Using a Microsoft CA to secure #Docker

When I read Stefan Scherer’s post about securing the docker service on Windows, I was thrilled that it can be this easy. But at the same time I was missing the central management facilities of a certificate authority integrated into Active Directory. In this post, I will demonstrate how to create equivalent certificates using a Microsoft Certificate Authority.

Approach

This guide is very similar to the official documentation about protecting the docker daemon using TLS but it uses the certificate authority.

The server certificate is created using the following steps:

  1. Generate private key for server certificate: openssl genrsa -out docker.key 4096
  2. Create certificate signing request for server using web server template: openssl req -subj "/CN=ws16cont" -sha256 -new -key docker.key -config .\docker.cnf -out .\docker.csr
  3. Retrieve certificate from certificate authority: certreq -submit -attrib "CertificateTemplate:WebServer" -config CA_HOST\CA_NAME .\docker.csr .\docker.crt and substitute CA_HOST with the hostname of the certificate authority and substitute CA_NAME with the name of the CA.

The client certificate is created using the following steps:

  1. Generate private key for client certificate: openssl genrsa -out client.key 4096 (same as above)
  2. Create certificate signing request for client using user template: openssl req -subj "/CN=client" -sha256 -new -key client.key -config .\client.cnf -out .\client.csr (note the change in the configuration)
  3. Retrieve certificate from certificate authority: certreq -submit -attrib "CertificateTemplate:User" -config dc-03.inmylab.de\cainmylab .\client.csr .\client.crt (note the different certificate template)

The following steps install the certificates locally:

  1. Download the CA certificate to c:\ProgramData\docker\certs.d\ca.pem and ~\.docker\ca.pem
  2. Copy the server private key docker.key to C:\ProgramData\docker\certs.d\server-key.pem
  3. Copy the server certificate docker.crt to C:\ProgramData\docker\certs.d\server-cert.pem
  4. Copy docker daemon configuration daemon.json to C:\ProgramData\docker\config\daemon.json
  5. Add inbound firewall rule: New-NetFirewallRule -Name 'DockerTLS' -DisplayName 'Docker TLS' -Direction Inbound -Protocol TCP -LocalPort 2376 -Action Allow
  6. Restart docker service: Restart-Service -Name docker
  7. Copy the client private key client.key to ~\.docker\key.pem
  8. Copy the client certificate client.crt to ~\cert.pem

You can also download the whole script from GitHub.

Pitfall #1

Unfortunately, you cannot avoid OpenSSL because certreq.exe can only interact with the certificate store. If the certificate template does not allow the private key to be exported, you are stuck with a certificate you cannot use.

In addition, there is no equivalent to OpenSSL when it comes to conversions. Windows usually expects and produces DER formatted certificates while many tools expect PEM formatted certificates.

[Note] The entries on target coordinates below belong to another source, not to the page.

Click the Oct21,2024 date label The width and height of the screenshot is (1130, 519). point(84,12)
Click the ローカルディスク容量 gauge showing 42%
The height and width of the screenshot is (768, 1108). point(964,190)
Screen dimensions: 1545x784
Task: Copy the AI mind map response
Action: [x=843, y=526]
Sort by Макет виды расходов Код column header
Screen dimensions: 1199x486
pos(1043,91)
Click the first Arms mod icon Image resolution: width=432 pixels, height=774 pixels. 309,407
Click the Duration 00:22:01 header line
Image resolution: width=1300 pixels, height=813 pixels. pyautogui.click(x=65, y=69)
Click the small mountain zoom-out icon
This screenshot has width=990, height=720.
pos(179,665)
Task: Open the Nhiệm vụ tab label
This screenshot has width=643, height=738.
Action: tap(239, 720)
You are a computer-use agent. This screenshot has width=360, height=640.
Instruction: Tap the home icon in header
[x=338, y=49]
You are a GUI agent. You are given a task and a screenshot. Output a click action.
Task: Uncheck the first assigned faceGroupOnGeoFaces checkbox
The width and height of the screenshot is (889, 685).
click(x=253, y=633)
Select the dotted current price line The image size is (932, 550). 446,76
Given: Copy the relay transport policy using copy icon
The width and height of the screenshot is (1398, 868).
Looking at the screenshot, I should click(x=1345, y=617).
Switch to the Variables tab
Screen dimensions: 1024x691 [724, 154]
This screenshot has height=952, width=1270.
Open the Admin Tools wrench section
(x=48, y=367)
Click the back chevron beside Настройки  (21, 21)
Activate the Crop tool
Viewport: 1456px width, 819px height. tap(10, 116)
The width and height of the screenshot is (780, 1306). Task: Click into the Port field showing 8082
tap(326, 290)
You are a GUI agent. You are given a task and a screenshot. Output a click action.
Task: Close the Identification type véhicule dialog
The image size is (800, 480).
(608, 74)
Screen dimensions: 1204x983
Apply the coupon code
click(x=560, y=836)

In fact, PEM format is only a Base64 encoded DER format.

Further reading on my blog:

Pitfall #2

When a Microsoft certificate authority is installed with default values it implements the superior standard PKCS#1 2.1. This produces certificates using the signature algorithm called “RSA-PSS”. Unfortunately, many tools do not implement this new standard. In this case, docker will not be able to validate certificates and tell you that the signature algorithm is not implemented.

Unfortunately, it is a rather unpleasant task to update the certificate authority to not use RSA-PSS but fallback to the older standard. There are many guides on the internet describing how to do this.